Después le frotaba con jabón la cabeza, la cara, el pescuezo, y él, apretando los párpados cubiertos de jabón, gritaba como los chiquillos: «¡no más, no más!…». En seguida volvía Camila a tomar la regadera y a dejar caer la lluvia, y él a pedir socorro y a echar ternos y maldiciones. El agua invadía toda la habitación. Se formaban lagos y ríos que venían corriendo en busca de los pies de los que presenciábamos la escena (mi tía Pilar y yo). Era preciso andar a saltos.

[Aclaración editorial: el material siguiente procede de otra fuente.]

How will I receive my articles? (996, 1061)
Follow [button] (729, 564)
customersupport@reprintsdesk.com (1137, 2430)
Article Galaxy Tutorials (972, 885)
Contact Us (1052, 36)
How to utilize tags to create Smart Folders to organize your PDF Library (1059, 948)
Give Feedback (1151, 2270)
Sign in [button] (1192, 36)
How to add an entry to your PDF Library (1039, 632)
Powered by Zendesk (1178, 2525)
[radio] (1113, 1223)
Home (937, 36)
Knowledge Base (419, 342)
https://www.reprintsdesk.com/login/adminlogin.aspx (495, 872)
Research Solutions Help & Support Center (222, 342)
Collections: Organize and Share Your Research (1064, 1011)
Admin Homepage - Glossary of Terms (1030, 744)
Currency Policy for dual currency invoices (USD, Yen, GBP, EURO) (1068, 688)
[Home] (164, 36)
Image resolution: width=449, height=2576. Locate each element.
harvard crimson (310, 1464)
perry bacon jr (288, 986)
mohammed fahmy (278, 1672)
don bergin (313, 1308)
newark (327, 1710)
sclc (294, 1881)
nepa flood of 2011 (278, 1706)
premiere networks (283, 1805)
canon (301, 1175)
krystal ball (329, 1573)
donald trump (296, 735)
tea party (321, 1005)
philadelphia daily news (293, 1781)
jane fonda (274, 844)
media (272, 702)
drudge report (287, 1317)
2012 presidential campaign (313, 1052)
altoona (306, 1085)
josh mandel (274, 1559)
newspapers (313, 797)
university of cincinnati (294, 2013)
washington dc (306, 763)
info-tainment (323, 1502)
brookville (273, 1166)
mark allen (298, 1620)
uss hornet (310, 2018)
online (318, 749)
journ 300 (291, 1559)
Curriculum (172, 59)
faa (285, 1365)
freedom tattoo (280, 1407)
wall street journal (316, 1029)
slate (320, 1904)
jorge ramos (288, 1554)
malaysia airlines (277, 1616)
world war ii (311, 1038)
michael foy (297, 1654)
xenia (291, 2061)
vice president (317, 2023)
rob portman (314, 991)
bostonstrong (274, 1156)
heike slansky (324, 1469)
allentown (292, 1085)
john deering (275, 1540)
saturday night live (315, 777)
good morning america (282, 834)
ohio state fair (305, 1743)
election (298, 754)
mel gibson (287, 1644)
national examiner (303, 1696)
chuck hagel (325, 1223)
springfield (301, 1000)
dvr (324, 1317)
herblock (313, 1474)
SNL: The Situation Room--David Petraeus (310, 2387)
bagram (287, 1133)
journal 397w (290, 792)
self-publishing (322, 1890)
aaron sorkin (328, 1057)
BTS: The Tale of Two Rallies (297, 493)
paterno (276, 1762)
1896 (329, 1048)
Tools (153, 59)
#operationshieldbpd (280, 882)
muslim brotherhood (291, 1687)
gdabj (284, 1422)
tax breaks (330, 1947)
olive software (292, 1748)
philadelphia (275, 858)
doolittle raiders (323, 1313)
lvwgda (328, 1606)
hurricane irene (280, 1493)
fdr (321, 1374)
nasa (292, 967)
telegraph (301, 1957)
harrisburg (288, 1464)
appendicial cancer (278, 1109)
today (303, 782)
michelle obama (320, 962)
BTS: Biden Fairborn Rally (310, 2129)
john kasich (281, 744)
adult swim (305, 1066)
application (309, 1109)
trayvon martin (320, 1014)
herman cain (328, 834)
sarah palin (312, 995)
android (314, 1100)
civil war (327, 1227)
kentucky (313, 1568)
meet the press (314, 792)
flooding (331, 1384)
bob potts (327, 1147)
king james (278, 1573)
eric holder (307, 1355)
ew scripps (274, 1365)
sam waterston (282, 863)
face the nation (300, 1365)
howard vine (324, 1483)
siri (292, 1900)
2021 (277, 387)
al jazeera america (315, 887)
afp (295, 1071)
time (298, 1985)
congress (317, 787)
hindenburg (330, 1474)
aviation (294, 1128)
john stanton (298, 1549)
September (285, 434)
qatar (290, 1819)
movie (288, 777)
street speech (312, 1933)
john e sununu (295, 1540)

«Hija —dijo mi tía—. Vas a inundar el piso y a pudrir las maderas. Mira qué cara pone este, porque le estropeas su casa.

—Para eso la pago.

Y salía sin esquivar los charcos, metiendo los pies en el agua. Llevaba zapatillas de baño, de esparto, bordadas con cintas de colores; pero a lo mejor se le caían, y seguía descalza como si tal cosa, sobre los fríos ladrillos.

Su mamá se reía como yo. Díjome después: «Es increíble cómo esta cabeza de chorlito ha transformado a su marido. En esto del aseo, ha hecho una verdadera doma. Era Constantino uno de los hombres más puercos que se podían ver. ¡Qué manos, qué orejas, qué cogote! Y míralo ahora. Da gusto estar a su lado. Parece un acero de limpio. Verdad que mi hija se toma todas las mañanas el trabajo de lavarlo como lavaba al Currí, cuando tenían perros en la casa.

Poco después, Camila se presentó más vestida. Miquis llegó al comedor, colorado, frescote, con los pelos tiesos, riendo como un niño grande y abrochándose los botones de la camisa. «Estas lejías no las aguanta nadie más que yo… ¿Ha visto usted qué hiena es mi mujer?». Corría Camila a hacer el almuerzo, pues estaban sin criada, pienso que por economizar. «Patrona, que tengo gana… que le como a usted un codo, si no me trae pronto el rancho». Y sentíamos rumor de fritangas en la cocina, y estrellamiento y batir de huevos. «Ahora —me dijo Miquis con beatitud—, nos pasamos con una tortillita y café. Hemos suprimido la carne como artículo de lujo. Y tan ricamente… A todo se jace uno. Esta Camila es el mismo demonio. ¿Pues no dice que va a reunir dinero para comprarme un caballo?… ¡No sé qué me da de sólo pensarlo!… ¿Será capaz?

Miré a Constantino y advertí en su rostro una emoción particular. O yo no entendía de rostros humanos o se humedecían con lágrimas sus ojos. «Dios mío, Dios mío —pensé en un paroxismo de aflicción—, ¿por qué no he de poseer yo una felicidad semejante a la de este par de fieras?